-- TASK --
Whenever a line carries the word "computer", pull it out of the entries.

-- TASK INPUTS --
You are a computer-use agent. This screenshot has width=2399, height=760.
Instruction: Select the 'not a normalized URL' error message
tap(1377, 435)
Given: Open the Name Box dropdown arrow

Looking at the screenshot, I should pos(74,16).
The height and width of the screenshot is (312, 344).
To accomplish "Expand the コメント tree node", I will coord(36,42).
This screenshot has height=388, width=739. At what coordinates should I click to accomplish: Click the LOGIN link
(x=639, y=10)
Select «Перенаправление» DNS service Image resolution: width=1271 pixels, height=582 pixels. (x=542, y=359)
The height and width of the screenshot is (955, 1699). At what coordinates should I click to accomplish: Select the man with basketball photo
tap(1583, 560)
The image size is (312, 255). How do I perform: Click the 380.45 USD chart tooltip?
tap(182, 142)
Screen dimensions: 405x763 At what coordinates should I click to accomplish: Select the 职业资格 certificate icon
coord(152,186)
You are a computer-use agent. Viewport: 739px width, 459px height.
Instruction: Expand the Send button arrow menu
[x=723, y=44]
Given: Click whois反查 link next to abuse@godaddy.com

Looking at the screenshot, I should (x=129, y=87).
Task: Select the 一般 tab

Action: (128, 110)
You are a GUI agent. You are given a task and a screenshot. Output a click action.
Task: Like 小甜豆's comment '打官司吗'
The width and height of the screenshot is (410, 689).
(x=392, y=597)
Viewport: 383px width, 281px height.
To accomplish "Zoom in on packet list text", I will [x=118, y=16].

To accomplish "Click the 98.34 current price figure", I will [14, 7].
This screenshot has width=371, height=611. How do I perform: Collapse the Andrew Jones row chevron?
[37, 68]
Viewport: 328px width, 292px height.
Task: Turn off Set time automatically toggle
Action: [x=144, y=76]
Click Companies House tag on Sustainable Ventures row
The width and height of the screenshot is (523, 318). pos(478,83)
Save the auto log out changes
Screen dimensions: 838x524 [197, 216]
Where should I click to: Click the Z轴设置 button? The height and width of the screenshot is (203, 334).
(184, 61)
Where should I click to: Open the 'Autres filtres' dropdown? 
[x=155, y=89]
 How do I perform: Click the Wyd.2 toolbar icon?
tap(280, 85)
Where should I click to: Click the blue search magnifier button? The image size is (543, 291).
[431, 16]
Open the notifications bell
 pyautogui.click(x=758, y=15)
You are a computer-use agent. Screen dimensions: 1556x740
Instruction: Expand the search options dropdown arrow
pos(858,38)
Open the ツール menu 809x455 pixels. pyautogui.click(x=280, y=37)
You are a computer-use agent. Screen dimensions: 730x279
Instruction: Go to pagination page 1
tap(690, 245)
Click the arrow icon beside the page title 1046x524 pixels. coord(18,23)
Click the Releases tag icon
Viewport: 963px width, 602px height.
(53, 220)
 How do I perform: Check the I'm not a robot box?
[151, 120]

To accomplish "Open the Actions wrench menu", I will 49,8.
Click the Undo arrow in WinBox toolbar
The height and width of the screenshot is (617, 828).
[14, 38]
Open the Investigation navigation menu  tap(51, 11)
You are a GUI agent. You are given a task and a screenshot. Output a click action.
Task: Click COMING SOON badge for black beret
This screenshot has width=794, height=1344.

-- ANSWER TO THIS PROBLEM --
You are a computer-use agent. This screenshot has width=2399, height=760.
You are a computer-use agent. Viewport: 739px width, 459px height.
You are a computer-use agent. Screen dimensions: 1556x740
You are a computer-use agent. Screen dimensions: 730x279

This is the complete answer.